Reference : Das Verhältnis von Lebenswelt und Wissenschaft
Dissertations and theses : Doctoral thesis
Arts & humanities : Philosophy & ethics
Das Verhältnis von Lebenswelt und Wissenschaft
Primc, Nadia [University of Luxembourg > Faculty of Language and Literature, Humanities, Arts and Education (FLSHASE) > Identités, Politiques, Sociétés, Espaces (IPSE)]
University of Luxembourg, ​Luxembourg, ​​Luxembourg
Universität Heidelberg, ​​Deutschland
Docteur en Philosophie
Theis, Robert mailto
McLaughlin, Peter
[en] Philosophy of science ; Everyday knowledge ; Methodologigal Culturalism ; Wilhelm Schapp ; Popper ; Kuhn ; Instrumentalism ; epistemology
[en] The PhD thesis aims at the clarification of the relationship between our commonsense experience and the scientific explanation of the world around us. The sciences claim to provide knowledge of a special quality. The indication ‘scientifically proven’ for instance refers to the outstanding reliability of the findings and the verification procedures of the sciences. If this claim is not to be taken as an empty promise, it has to be shown wherein this particular quality of the scientific knowledge consists and in which way it differs from our ‘everyday’ knowledge. In conclusion, the thesis argues for the following view of the relationship between commonsense and scientific knowledge: Our everyday conceptions take their origin in the different practices that are pursued within our life-world. They are to be judged according their ability to back our everyday practices.
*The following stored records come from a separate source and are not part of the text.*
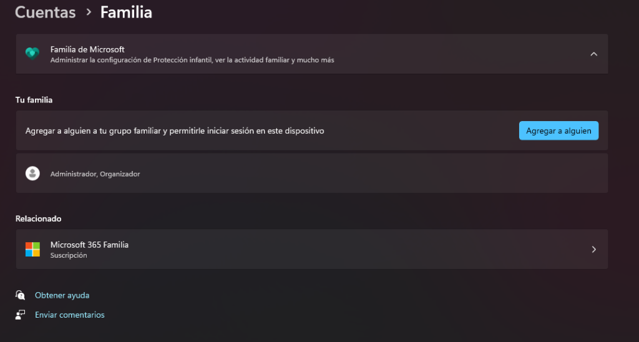Screen dimensions: 639x342
Task: Click the Enviar comentarios feedback icon
Action: tap(21, 315)
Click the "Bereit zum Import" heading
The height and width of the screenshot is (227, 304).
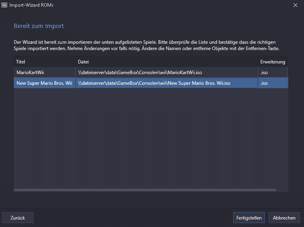[39, 26]
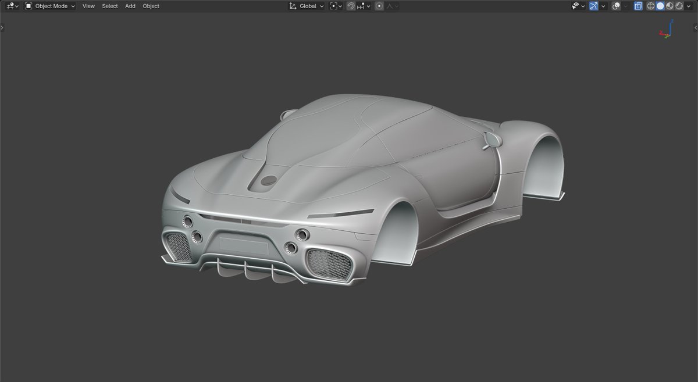The image size is (698, 382).
Task: Toggle X-Ray mode
Action: coord(639,6)
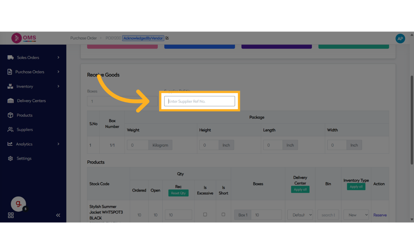Select the Suppliers people icon
Screen dimensions: 414x233
(11, 130)
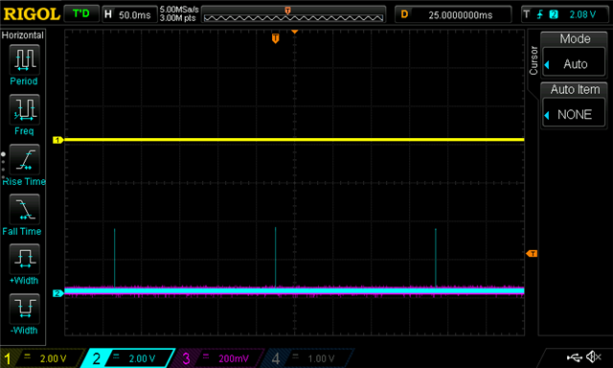Image resolution: width=613 pixels, height=368 pixels.
Task: Open the Horizontal measurement menu header
Action: pos(23,35)
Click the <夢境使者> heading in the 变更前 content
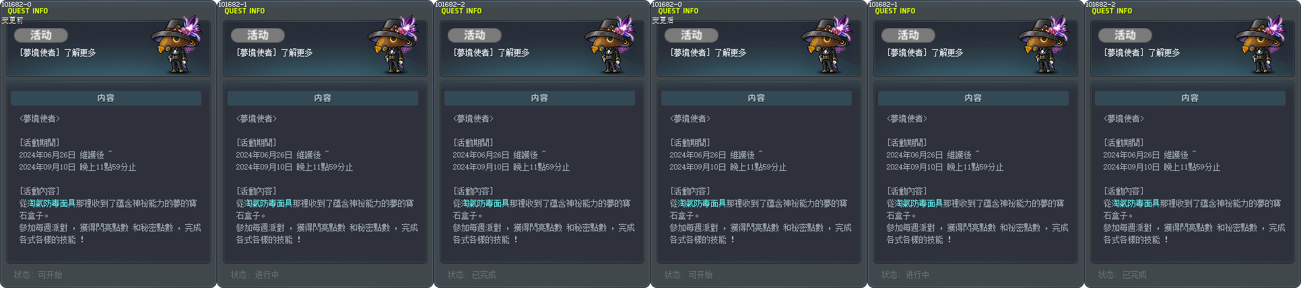This screenshot has width=1301, height=288. click(40, 118)
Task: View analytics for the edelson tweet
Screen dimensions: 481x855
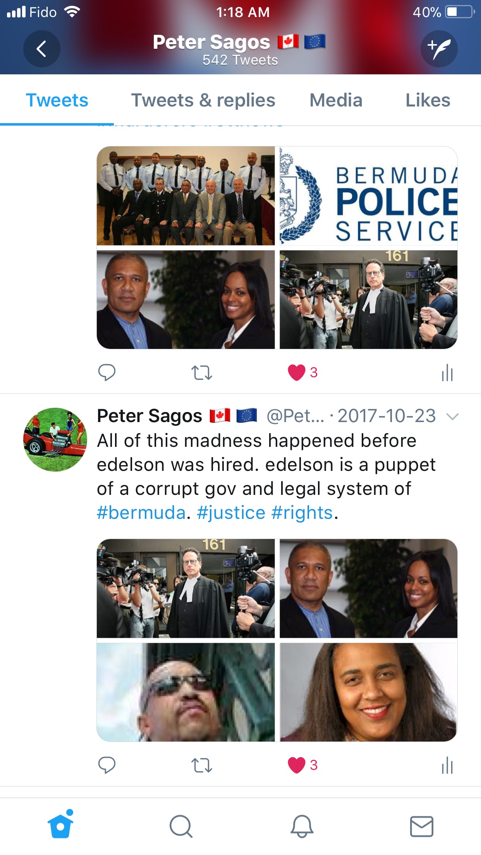Action: coord(447,765)
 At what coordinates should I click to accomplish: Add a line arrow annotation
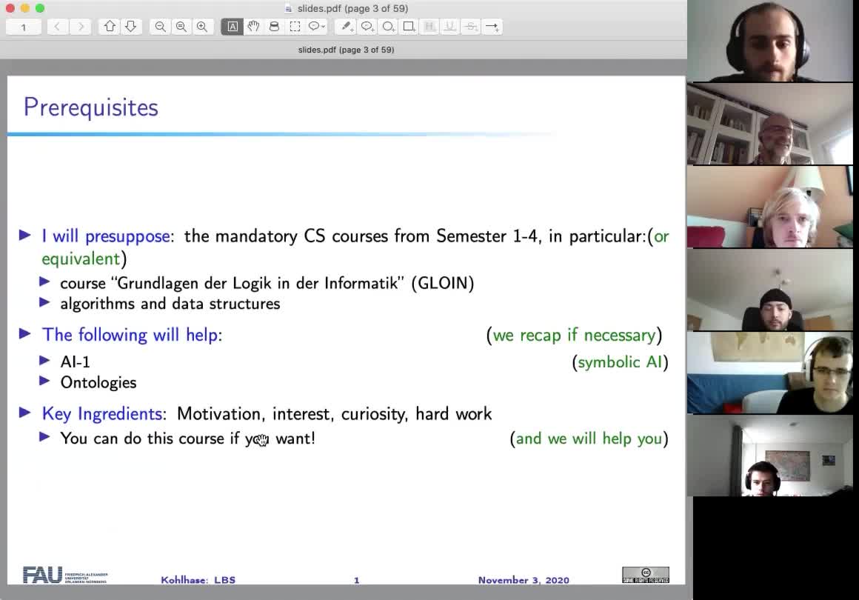[x=492, y=27]
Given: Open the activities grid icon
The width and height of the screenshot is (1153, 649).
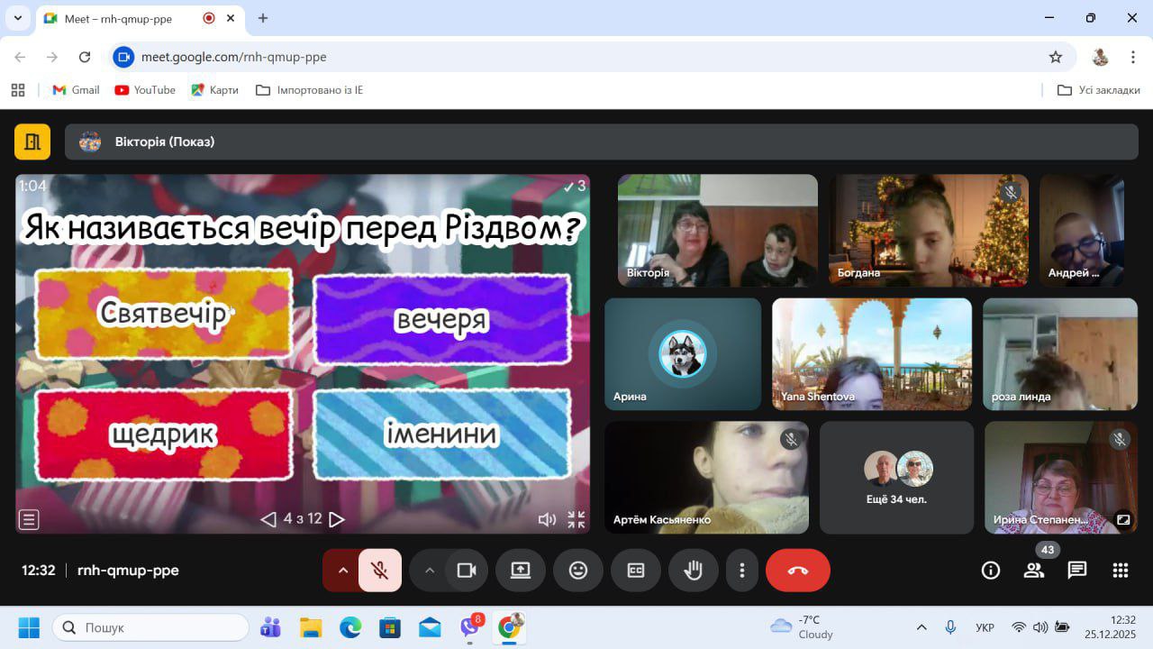Looking at the screenshot, I should click(1120, 571).
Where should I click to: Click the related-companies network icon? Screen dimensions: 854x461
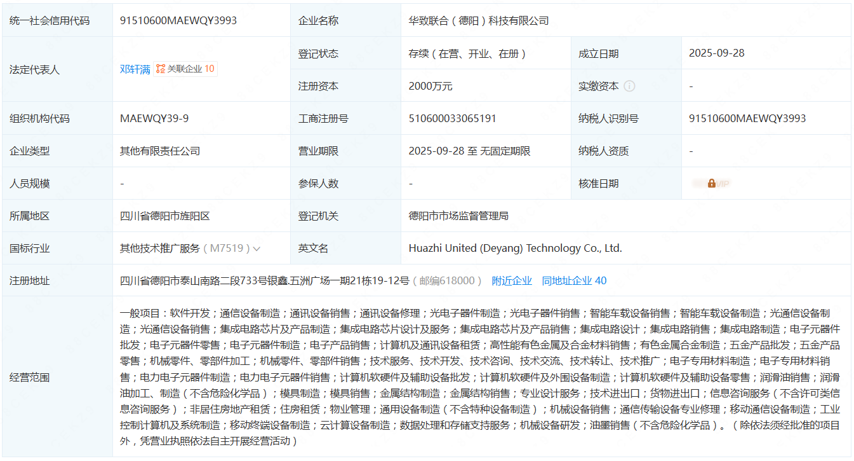(161, 69)
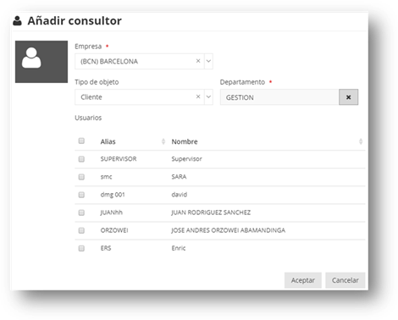Select the smc SARA user checkbox
This screenshot has height=320, width=398.
pyautogui.click(x=81, y=177)
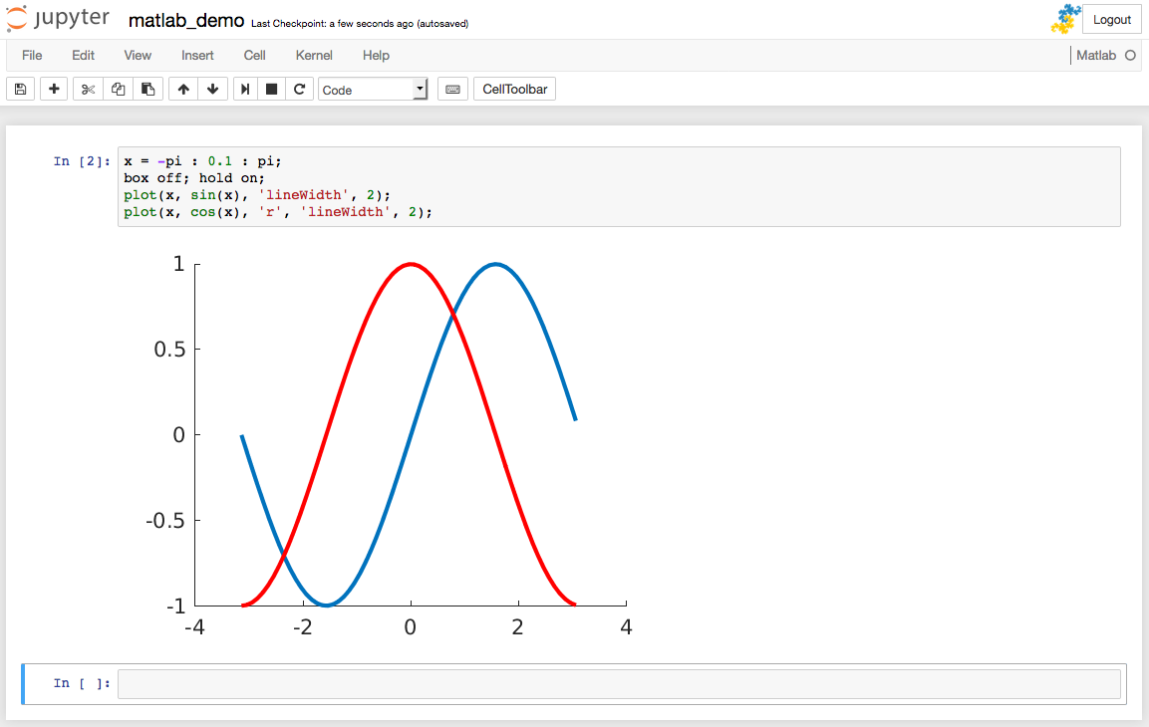The image size is (1149, 727).
Task: Open the Cell menu
Action: pos(254,56)
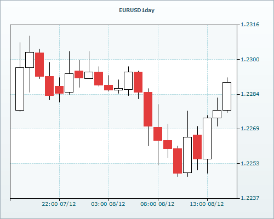
Task: Click the EURUSD 1day chart title
Action: (136, 10)

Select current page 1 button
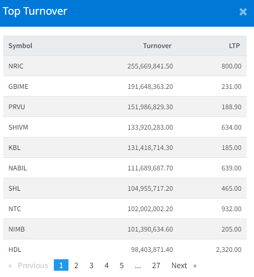(61, 266)
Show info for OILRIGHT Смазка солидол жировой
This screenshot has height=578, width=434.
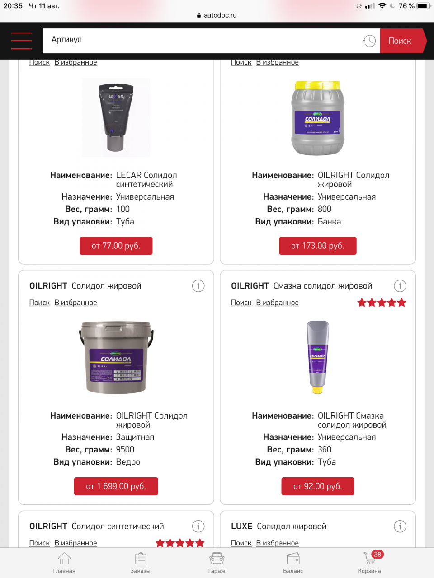click(x=400, y=286)
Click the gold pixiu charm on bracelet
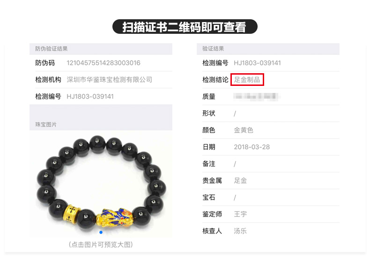370x261 pixels. [x=115, y=218]
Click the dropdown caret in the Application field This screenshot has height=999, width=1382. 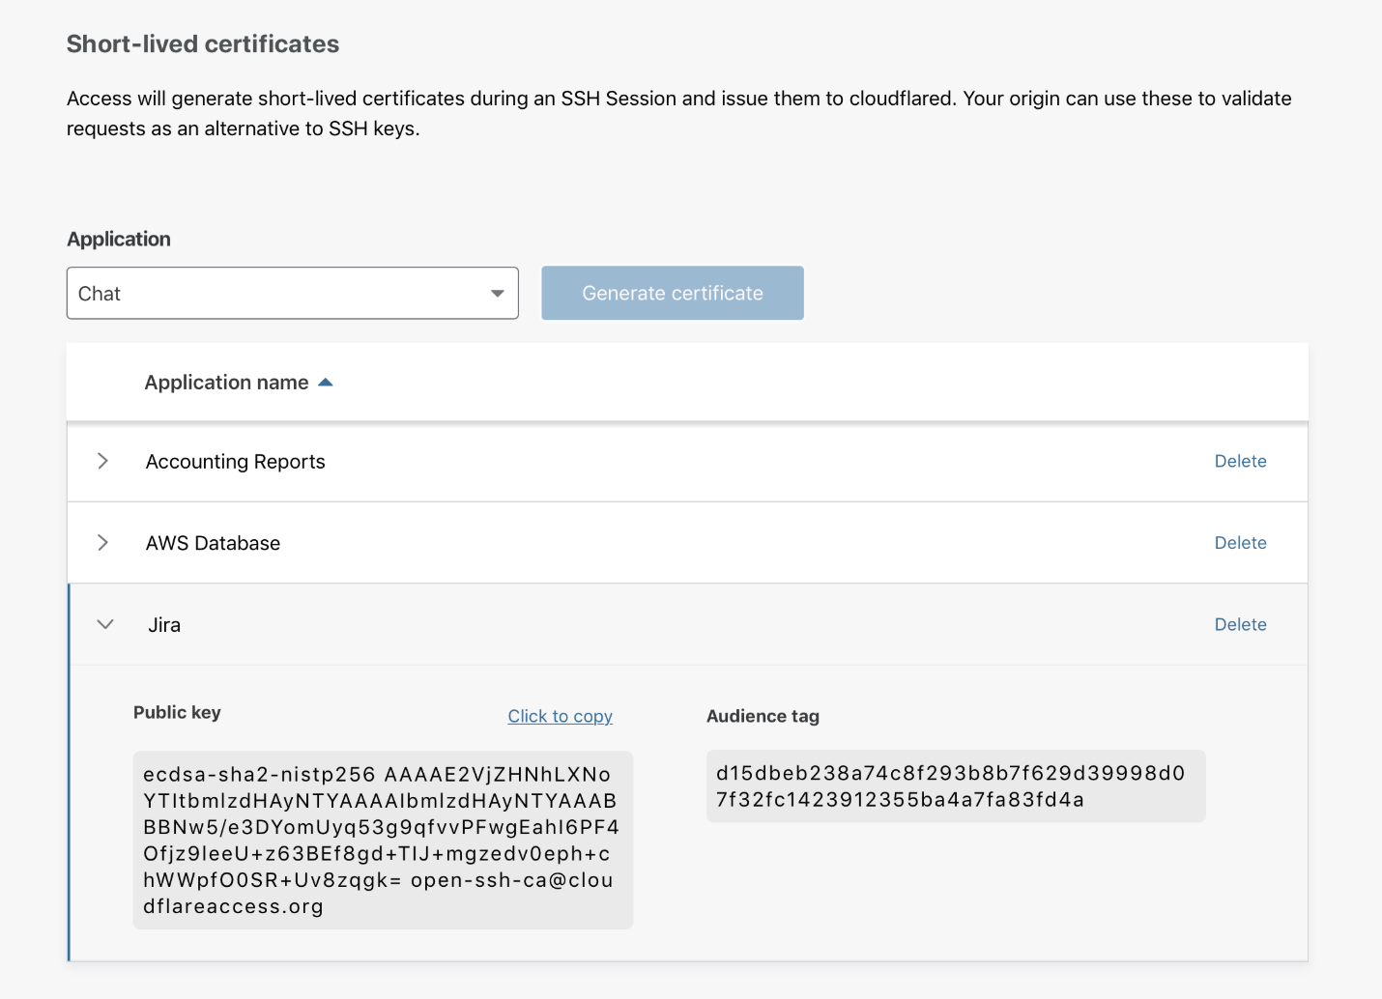click(497, 293)
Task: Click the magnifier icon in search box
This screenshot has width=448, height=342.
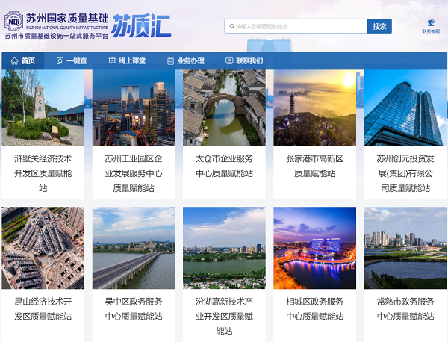Action: click(232, 26)
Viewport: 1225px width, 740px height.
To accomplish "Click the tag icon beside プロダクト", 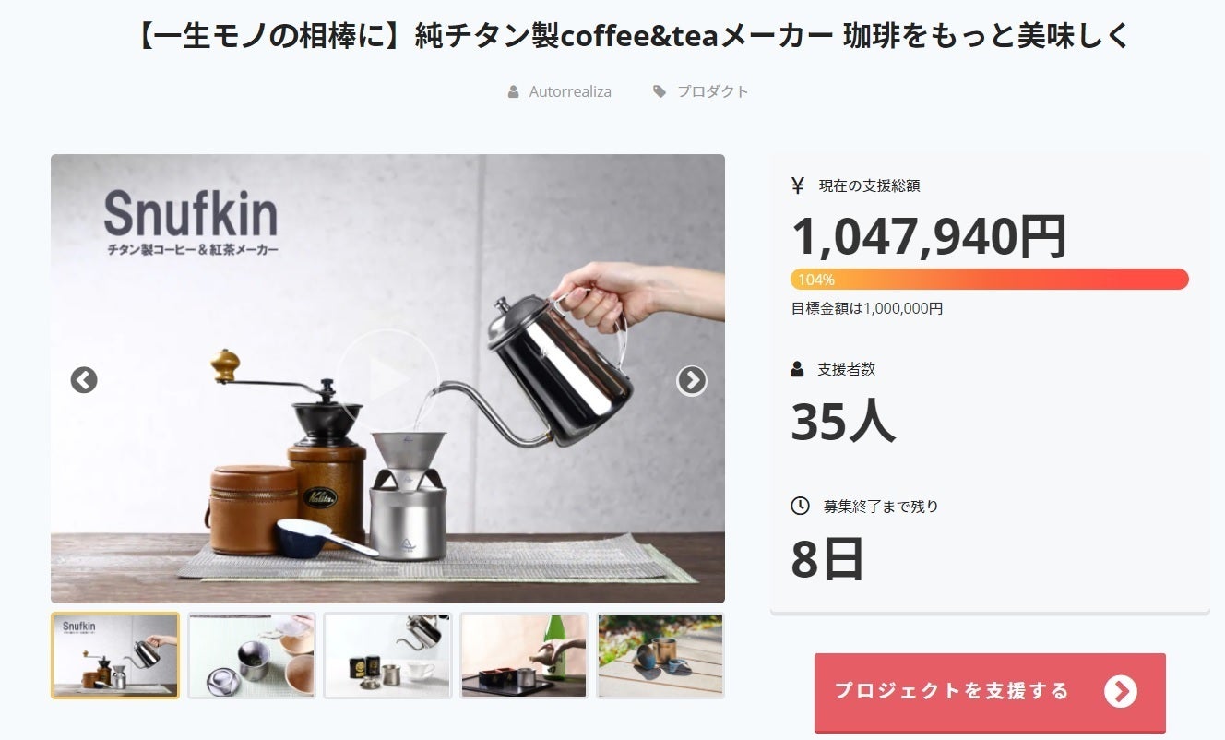I will point(660,91).
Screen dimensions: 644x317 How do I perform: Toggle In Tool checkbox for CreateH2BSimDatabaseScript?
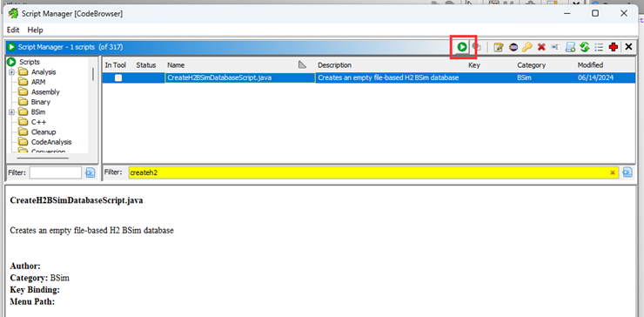[118, 78]
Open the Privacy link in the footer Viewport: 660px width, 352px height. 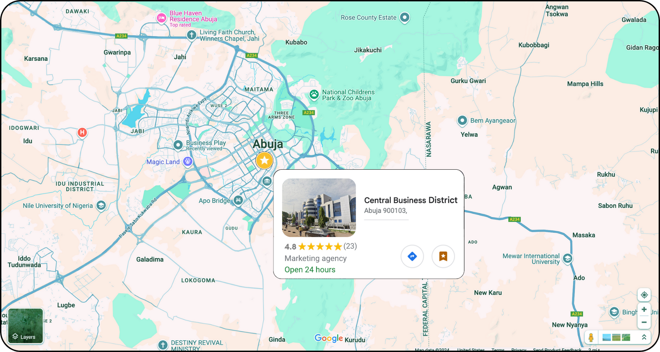518,349
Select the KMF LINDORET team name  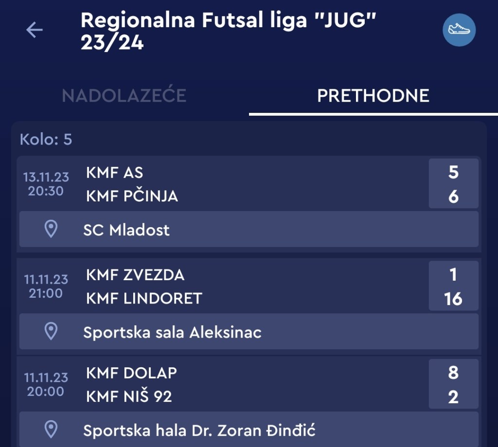pos(144,298)
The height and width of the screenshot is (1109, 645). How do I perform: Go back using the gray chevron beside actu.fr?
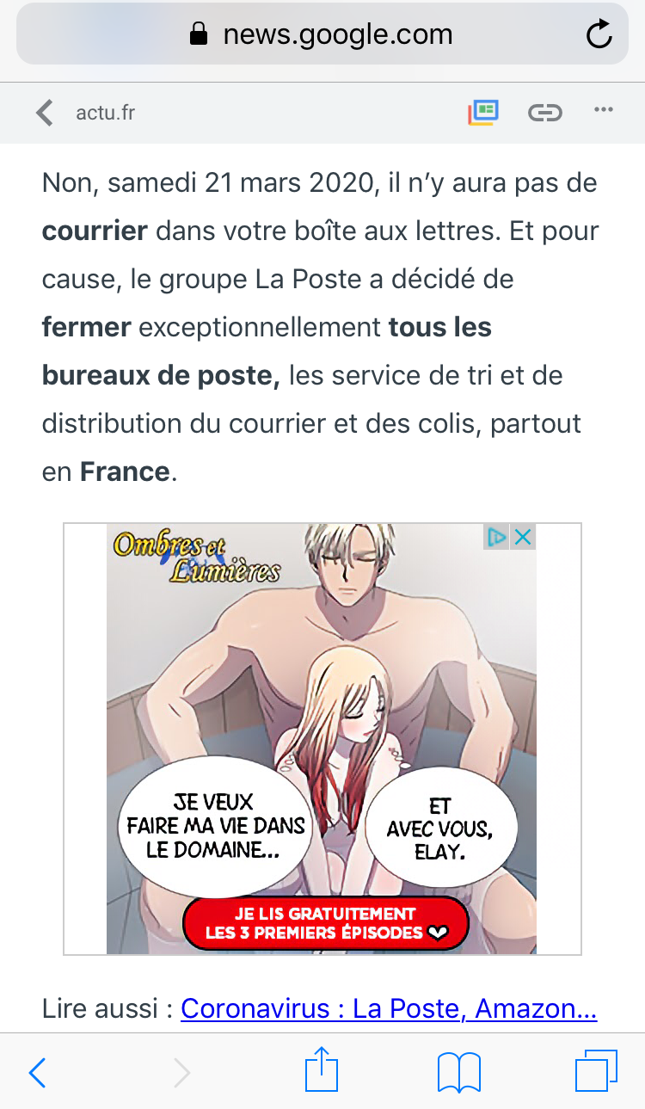click(44, 113)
The adequacy of these concepts does not reside in some correspondence to reality but in their appropriateness to the realisation of the different ends and practices that constitute our everyday business. The sciences have to be judged as well according their ability to back practices, namely the experimental and laboratory practices. The sciences are in addition subjected to the demand of a distinct and situation-invariant reproducibility of their results. For this purpose a standardisation of the scientific concepts is needed, which can rely on commonsense distinctions and concepts as its methodological starting point. As the particular quality of the sciences is located in this claim to distinctness and situation-invariance they cannot be regarded as per definition superior to our everyday knowledge.